Publicado por primera vez entre 1887 y 1896, en una edición de nueve volúmenes divididos en tres series, el Diario fue empezado en 1851 y redactado por los dos hermanos hasta la temprana muerte de Jules -que era el menor y quien empuñaba la pluma, su caso sería diagnosticado por el inefable doctor Lombroso como una forma de neurosis relacionada con el genio- en el año, nefasto para los franceses, de la batalla de Sedan, que señaló la traumática derrota a manos de los prusianos. El golpe de Estado de Luis Napoleón Bonaparte que le dio inicio, tras su proclamación como Napoleón III, había tenido lugar justo cuando los Goncourt comenzaron a escribir el Journal, coincidiendo también con la publicación de su primera novela, de cuya discreta recepción se ocupan las primeras páginas. De este modo, el periodo de la escritura compartida se corresponde exactamente con la época del Segundo Imperio, marcada entre otras cosas por la censura gubernamental y las denuncias a los escritores en los tribunales. Son estos años los que se recogen en la edición de José Havel, que ha editado y traducido para Renacimiento una selección de la primera fase de la obra, pues durante el cuarto de siglo largo que lo sobrevivió, Edmond continuaría en solitario, pero sin dejar de acompañarse del nombre de su hermano, la redacción de un Diario que provocó una verdadera conmoción por su vívida recreación de las interioridades de la vida no sólo literaria, abordada de un modo inusualmente desinhibido que muchos juzgaron desleal o indiscreto.

**ENUNCIADO**
Resume en dos oraciones el texto sobre el Diario de los hermanos Goncourt.

Fragmentos de datos:
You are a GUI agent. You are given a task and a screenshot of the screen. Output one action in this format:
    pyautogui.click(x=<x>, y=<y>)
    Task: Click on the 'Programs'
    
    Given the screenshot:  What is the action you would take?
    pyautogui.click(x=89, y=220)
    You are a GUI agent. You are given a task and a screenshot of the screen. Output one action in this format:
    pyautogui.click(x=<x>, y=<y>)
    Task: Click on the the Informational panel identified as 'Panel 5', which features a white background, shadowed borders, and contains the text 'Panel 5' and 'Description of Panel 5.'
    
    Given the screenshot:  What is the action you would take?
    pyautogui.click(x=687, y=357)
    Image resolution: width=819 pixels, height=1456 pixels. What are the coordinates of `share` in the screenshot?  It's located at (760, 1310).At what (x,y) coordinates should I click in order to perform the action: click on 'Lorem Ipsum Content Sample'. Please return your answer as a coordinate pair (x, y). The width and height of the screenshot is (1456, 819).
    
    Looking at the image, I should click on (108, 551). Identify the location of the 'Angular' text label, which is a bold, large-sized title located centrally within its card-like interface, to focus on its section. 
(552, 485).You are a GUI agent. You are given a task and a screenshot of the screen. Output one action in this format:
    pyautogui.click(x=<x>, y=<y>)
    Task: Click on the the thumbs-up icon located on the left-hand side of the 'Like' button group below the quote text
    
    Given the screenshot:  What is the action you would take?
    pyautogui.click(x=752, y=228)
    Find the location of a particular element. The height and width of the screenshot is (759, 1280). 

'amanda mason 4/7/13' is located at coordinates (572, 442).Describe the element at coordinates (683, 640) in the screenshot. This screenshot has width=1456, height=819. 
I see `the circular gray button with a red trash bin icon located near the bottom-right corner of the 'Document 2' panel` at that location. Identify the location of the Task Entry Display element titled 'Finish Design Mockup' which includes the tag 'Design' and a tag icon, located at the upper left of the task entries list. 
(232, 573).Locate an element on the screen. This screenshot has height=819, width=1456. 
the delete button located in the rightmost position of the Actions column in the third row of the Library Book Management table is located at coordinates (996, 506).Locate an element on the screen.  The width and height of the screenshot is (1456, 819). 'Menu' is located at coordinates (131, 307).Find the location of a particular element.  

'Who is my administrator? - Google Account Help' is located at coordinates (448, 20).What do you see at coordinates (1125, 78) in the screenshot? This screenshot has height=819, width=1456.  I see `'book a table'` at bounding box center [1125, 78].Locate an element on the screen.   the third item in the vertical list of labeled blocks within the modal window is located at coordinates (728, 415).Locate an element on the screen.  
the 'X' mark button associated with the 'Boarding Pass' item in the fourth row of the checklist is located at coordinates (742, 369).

**SOLUCIÓN DEL EJERCICIO**
El Diario de los hermanos Goncourt, empezado en 1851 y publicado por primera vez entre 1887 y 1896 en nueve volúmenes, fue redactado por ambos hasta la muerte de Jules en el año de la batalla de Sedan, de modo que esa escritura compartida coincide con la época del Segundo Imperio. La edición de José Havel para Renacimiento recoge una selección de esa primera fase, tras la cual Edmond continuó en solitario un Diario que causó conmoción por su recreación desinhibida de las interioridades de la vida, no sólo literaria, que muchos juzgaron desleal o indiscreta.